La conjonction des différentes caractéristiques qui viennent d’être décrites et ses conséquences en termes de rapport économique à l’environnement sont propres au système capitaliste en général. Nous avons ainsi parlé de « forme capitaliste générale » du rapport économique à l’environnement. Mais le rapport économique effectif à l’environnement va également résulter d’une « forme capitaliste particulière ». En effet, force est de constater qu’au sein d’un même mode de production, le capitalisme, il existe une variabilité importante des formes de rapport économique à l’environnement. Cette variabilité est tout autant géographique qu’historique. Elle est d’autant plus paradoxale que la théorie (néoclassique) de l’économie de l’environnement tend à montrer la supériorité générale des instruments économiques de l’environnement (taxation et quotas), alors qu’en pratique la réglementation est très présente, et qu’il est possible aussi de constater des formes mixtes associant instruments économiques et réglementation (voir les travaux de l’OCDE sur ce point ou pour une synthèse, Ekins, 1999). C’est pour caractériser les « formes particulières » du rapport

économique à l’environnement qu’il nous semble fécond de mobiliser la théorie de la régulation, qui insiste, quant à elle, sur la variabilité des formes du capitalisme.

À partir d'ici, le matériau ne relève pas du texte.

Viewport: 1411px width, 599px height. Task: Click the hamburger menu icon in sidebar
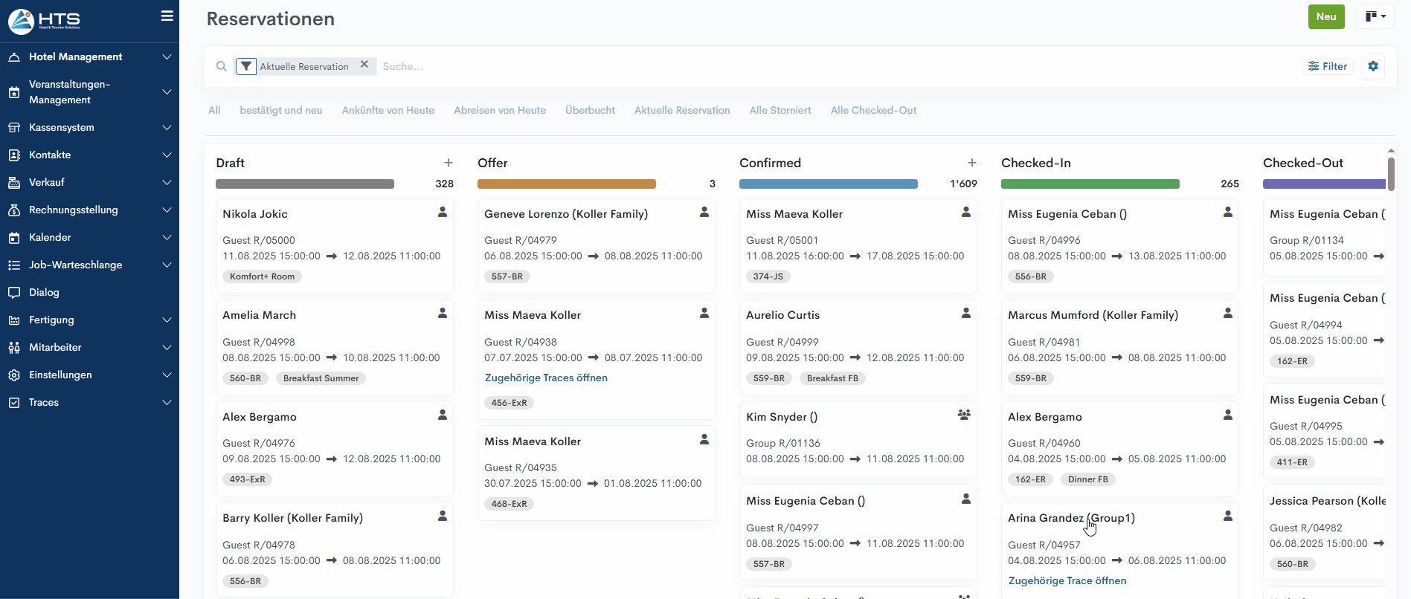click(167, 16)
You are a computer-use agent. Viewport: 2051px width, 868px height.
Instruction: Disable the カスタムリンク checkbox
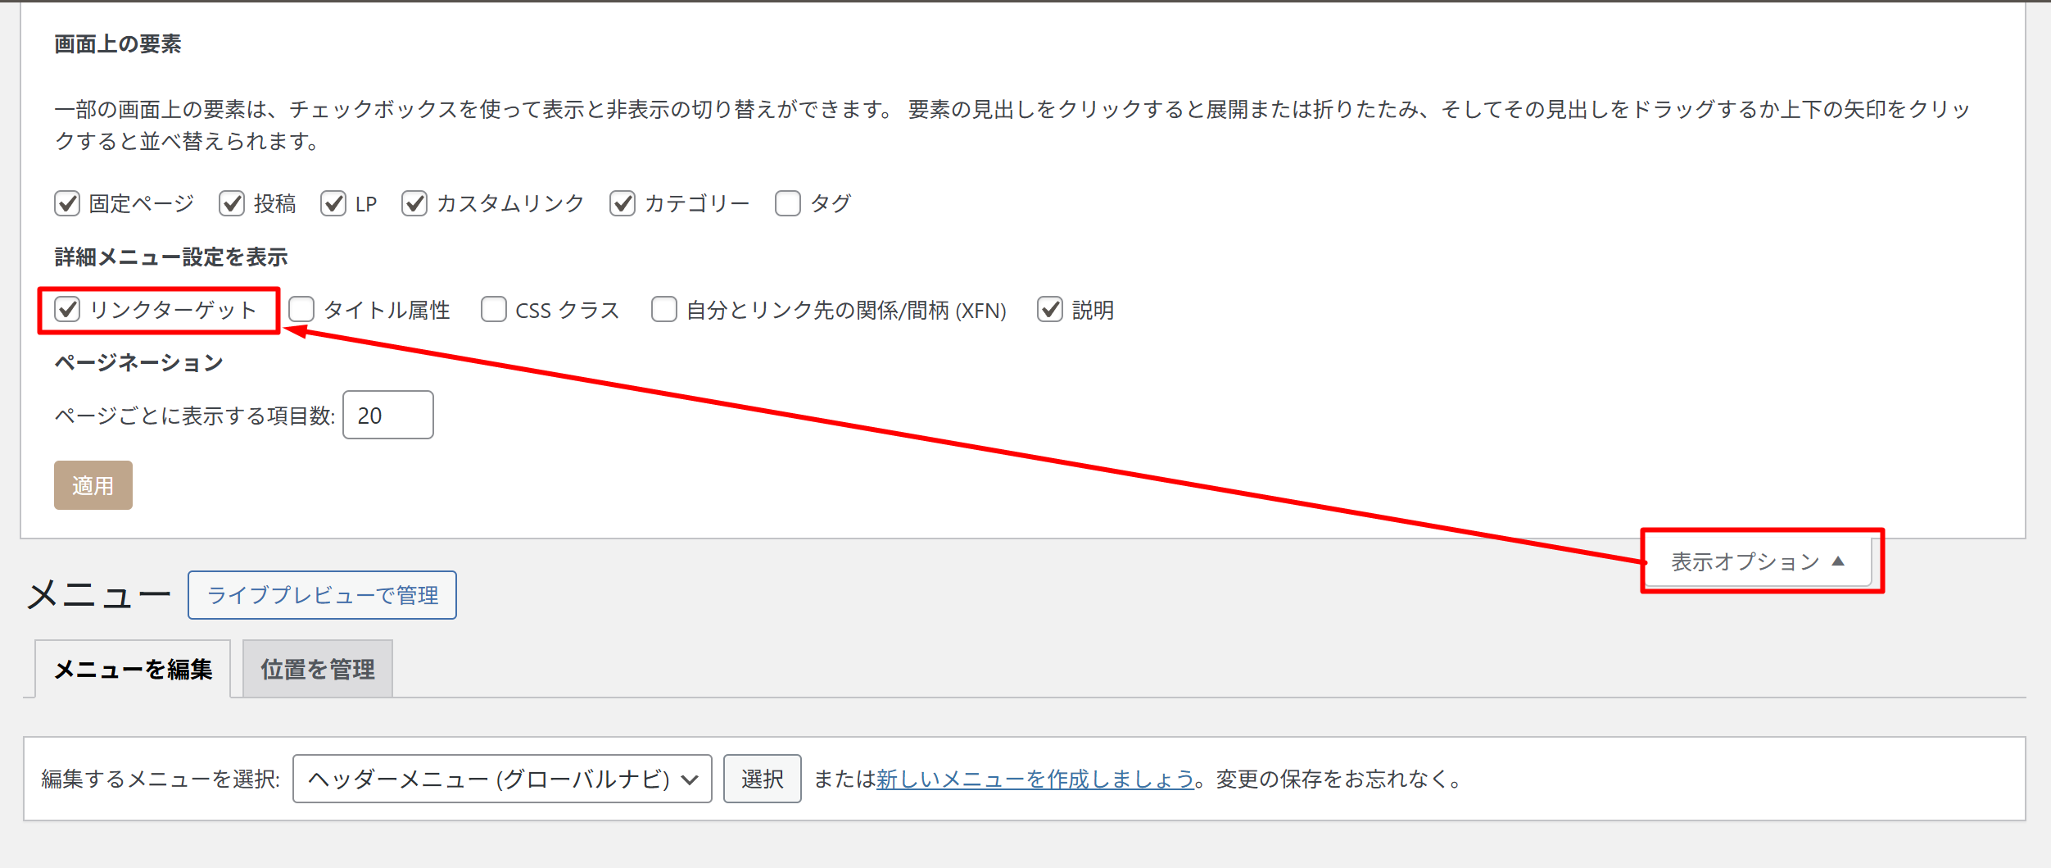coord(414,203)
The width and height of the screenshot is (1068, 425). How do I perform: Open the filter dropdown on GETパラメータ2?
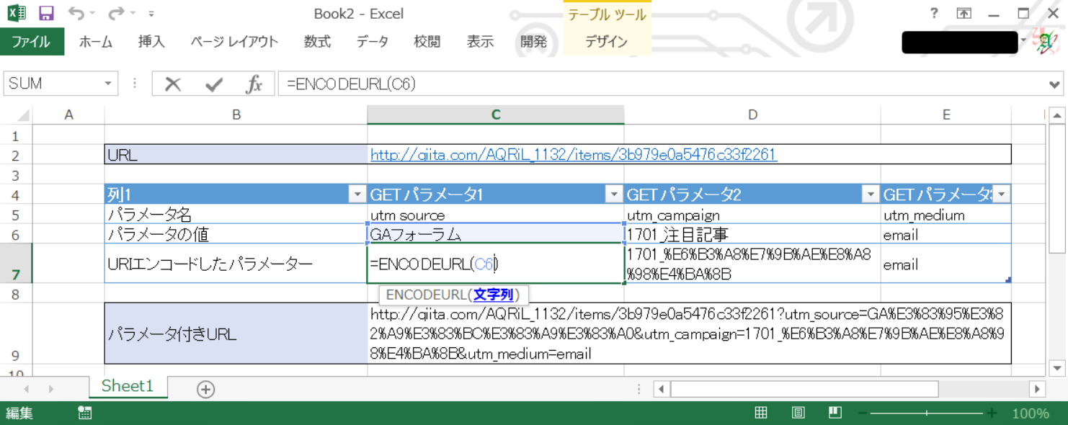pyautogui.click(x=871, y=194)
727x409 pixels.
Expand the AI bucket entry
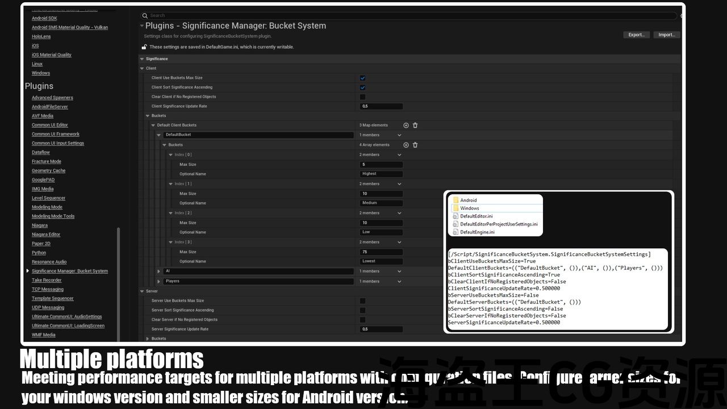click(158, 272)
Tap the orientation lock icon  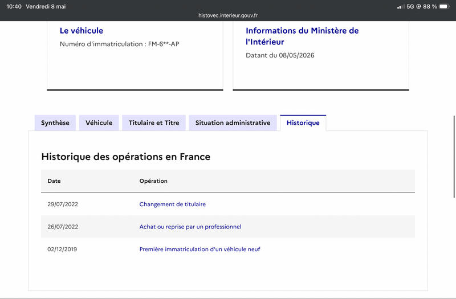click(x=419, y=6)
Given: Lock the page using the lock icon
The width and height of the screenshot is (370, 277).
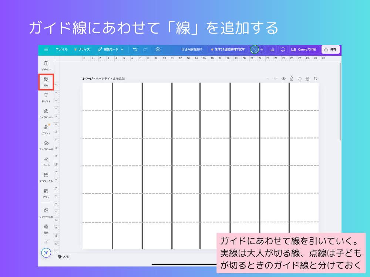Looking at the screenshot, I should point(292,78).
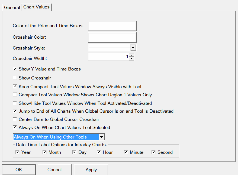Enable the Show Crosshair checkbox
The height and width of the screenshot is (175, 238).
click(15, 78)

Les formes particulières se manifestent à trois niveaux :

– effets des formes du capitalisme sur l’environnement (intensité et type de détérioration de l’environnement) ;

– variété des modes de gestion des problèmes environnementaux selon les formes du capitalisme (mode de prise en charge financière, mode de traitement, type d’instruments de gestion utilisés) ;

– éventuels effets en retour de l’environnement vers les activités économiques (effet de renchérissement des facteurs de production, effet de détérioration qualitative des facteurs et externalités négatives globales, effet de création d’activités curatives ou préventives).

En particulier, s’agissant de la variété des modes de gestion des problèmes environnementaux, nous proposons une typologie, permettant de distinguer différents cas de figure et qui sera testée dans les deux sections suivantes (tableau I 1).

Le mode de traitement du problème conduit à trois possibilités : l’absence de traitement, le traitement curatif et le traitement préventif du problème. Ces trois options n’appellent pas, à ce stade de l’exposé, de commentaire particulier. Elles seront, en revanche, illustrées plus loin, dans la suite du texte.